> TASK REQUIREMENTS: Report every line of the entries that contains the word "agent".

[Opening TASK DATA section]

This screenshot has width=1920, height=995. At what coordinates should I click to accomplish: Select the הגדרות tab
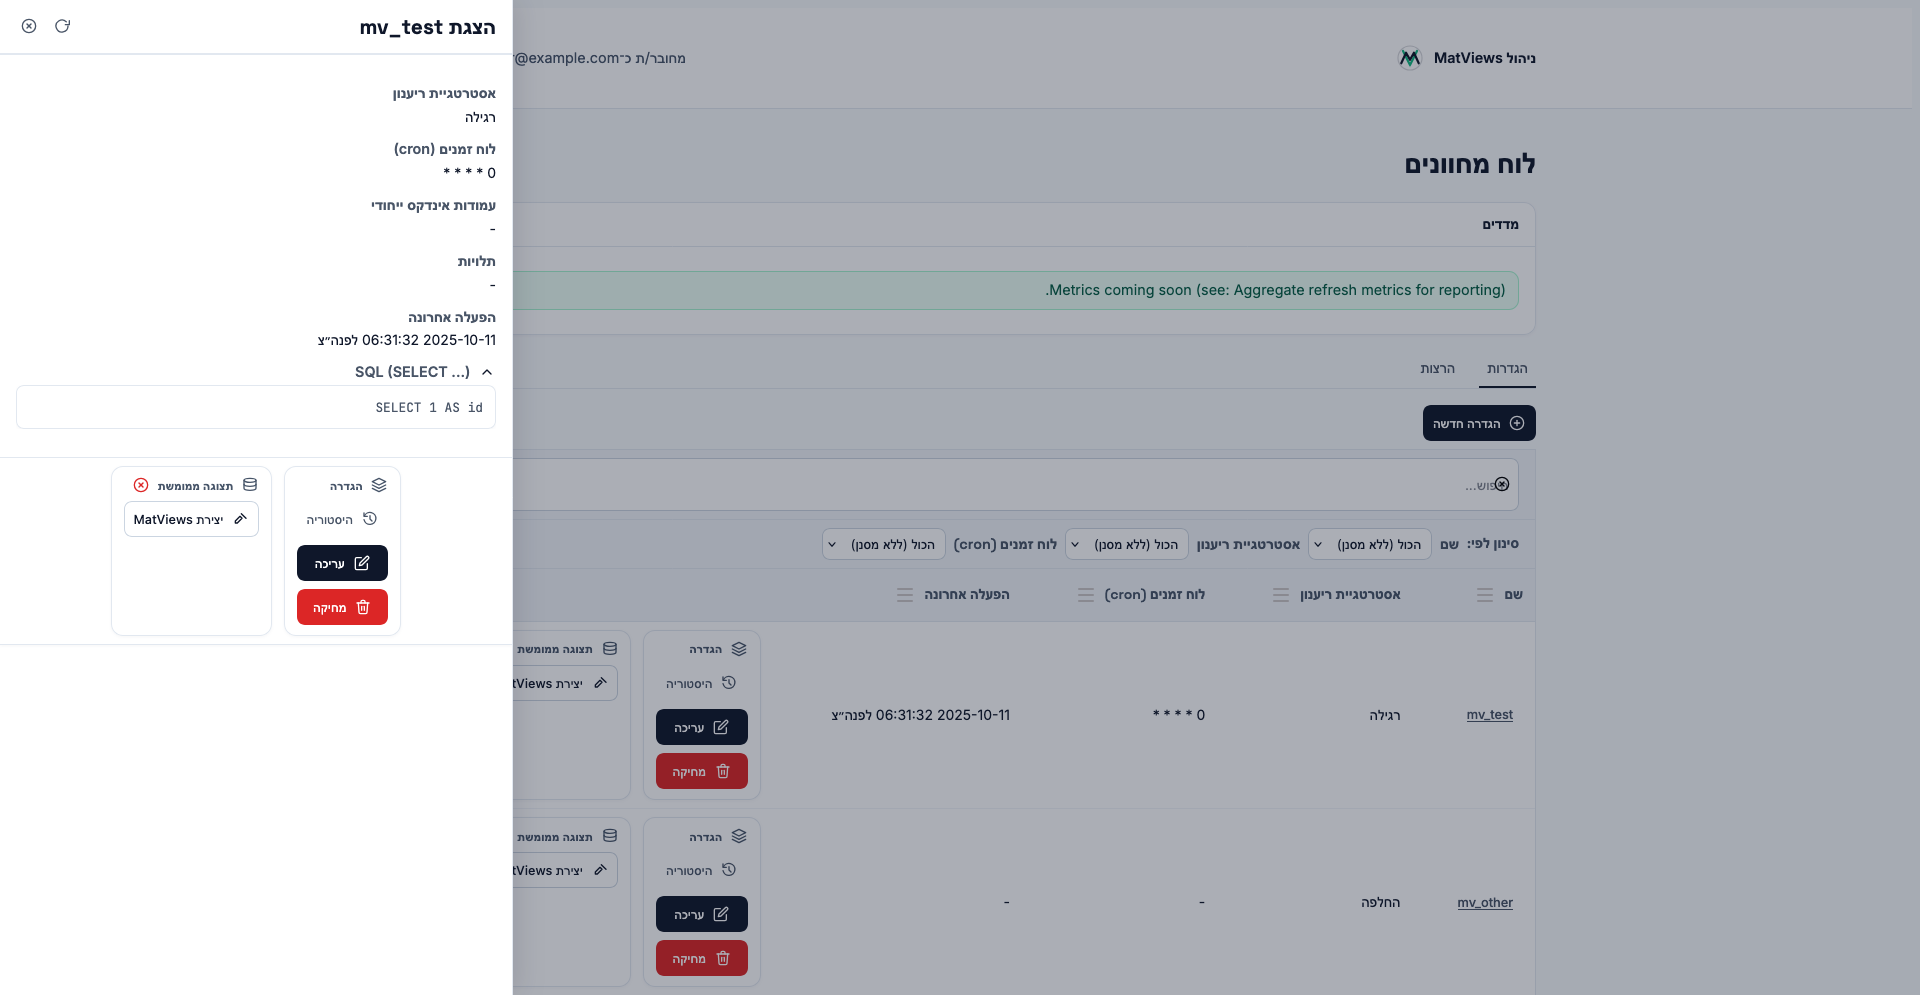tap(1506, 369)
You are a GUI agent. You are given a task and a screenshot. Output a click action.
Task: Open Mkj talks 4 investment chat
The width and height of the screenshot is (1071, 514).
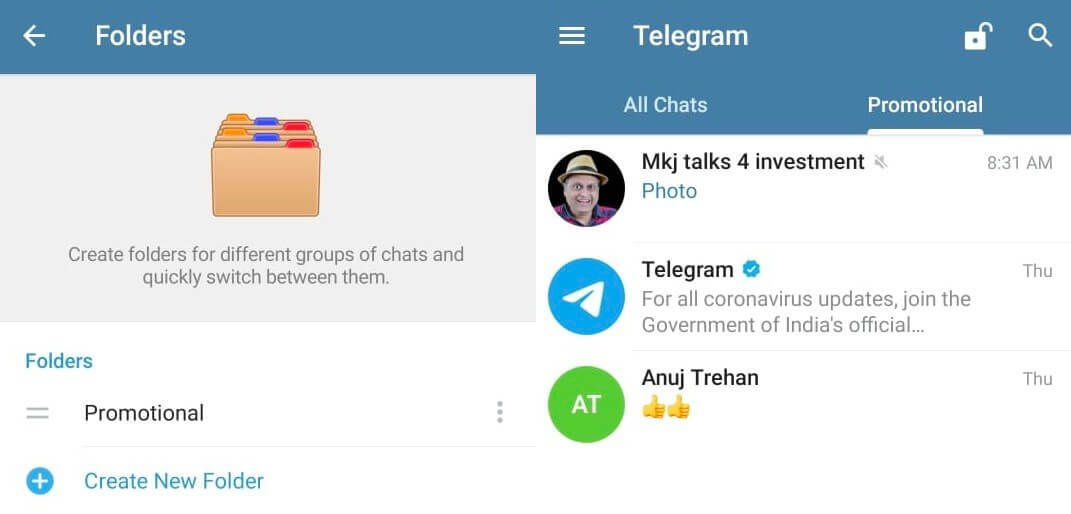click(803, 188)
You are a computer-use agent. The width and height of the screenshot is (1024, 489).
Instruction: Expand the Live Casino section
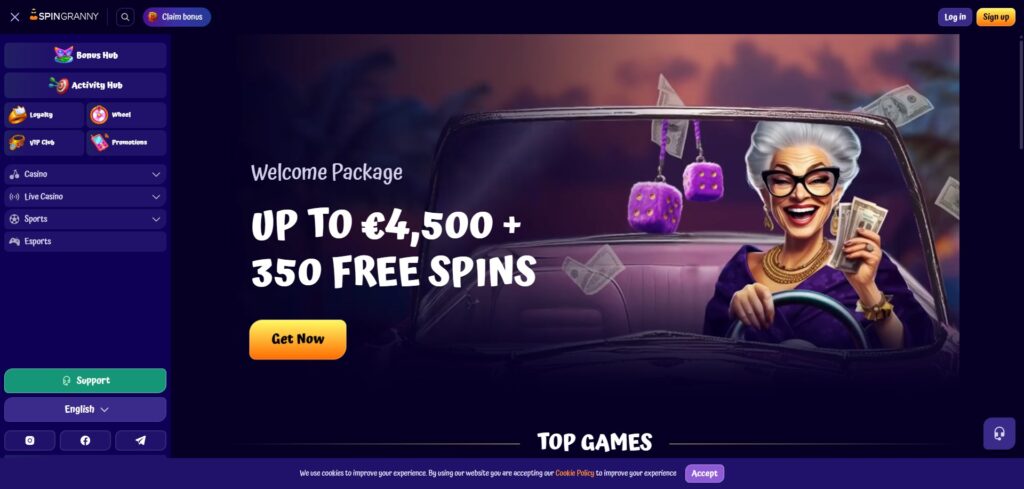click(85, 197)

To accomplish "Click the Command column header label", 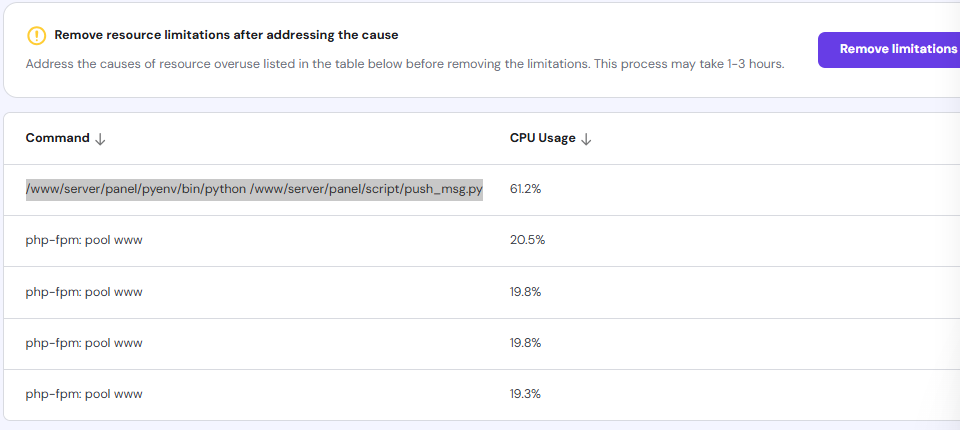I will click(57, 138).
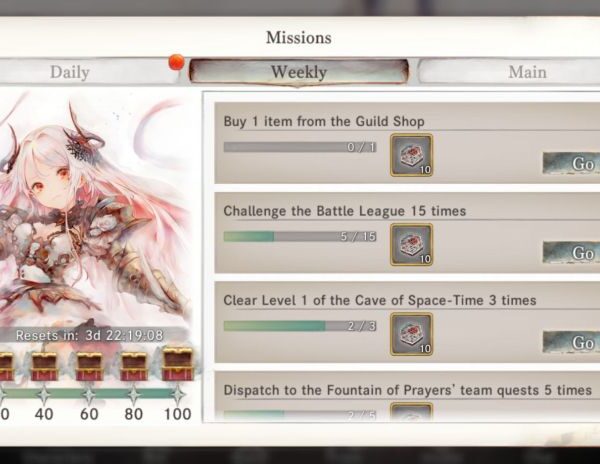The height and width of the screenshot is (464, 600).
Task: Open the treasure chest at 40 points
Action: point(44,366)
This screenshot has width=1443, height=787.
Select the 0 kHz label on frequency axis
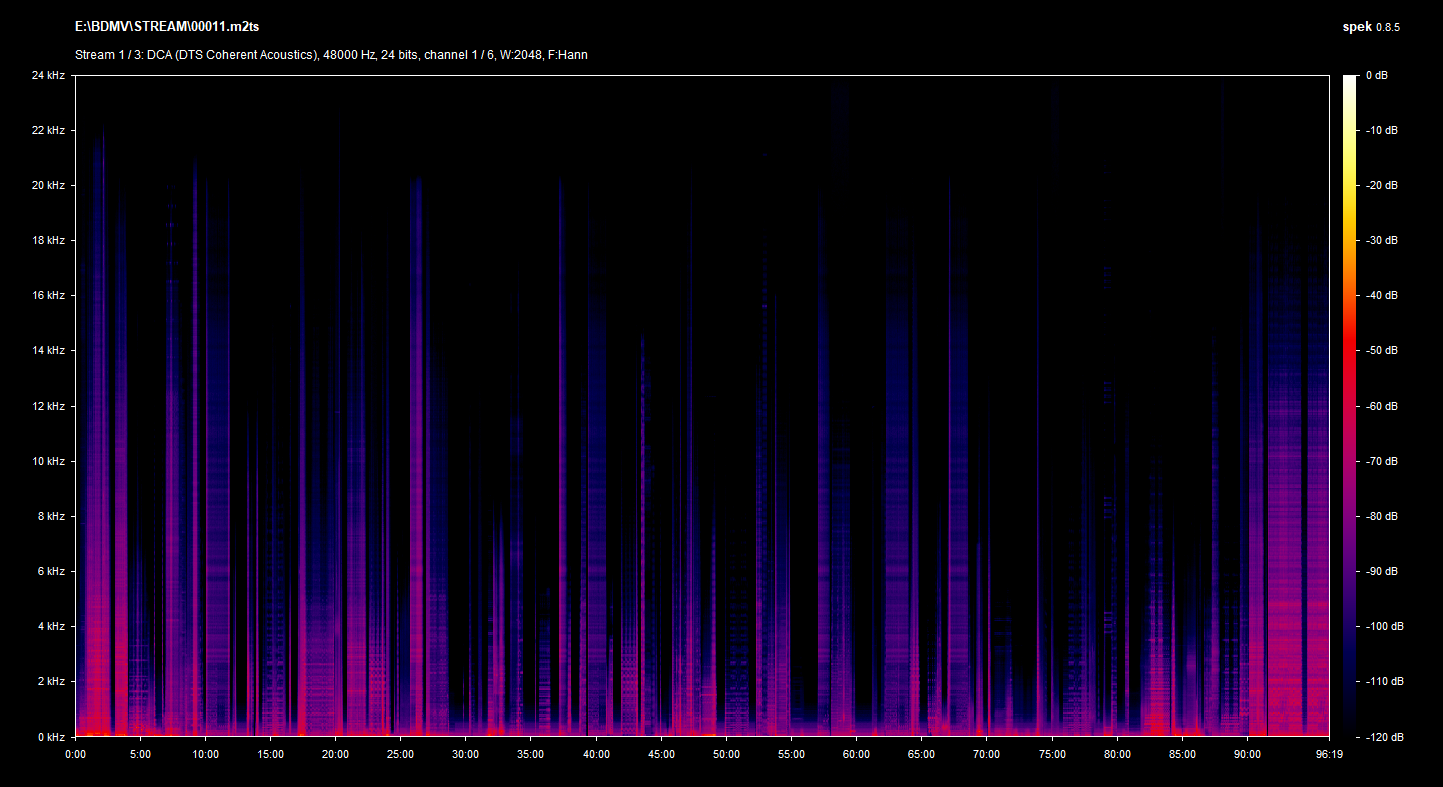tap(50, 737)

[Closing TASK DATA section]

> TASK RESULT:
You are a GUI agent. You are given a task and a screenshot. Output a click action.
You are a computer-use agent. The width and height of the screenshot is (1024, 489).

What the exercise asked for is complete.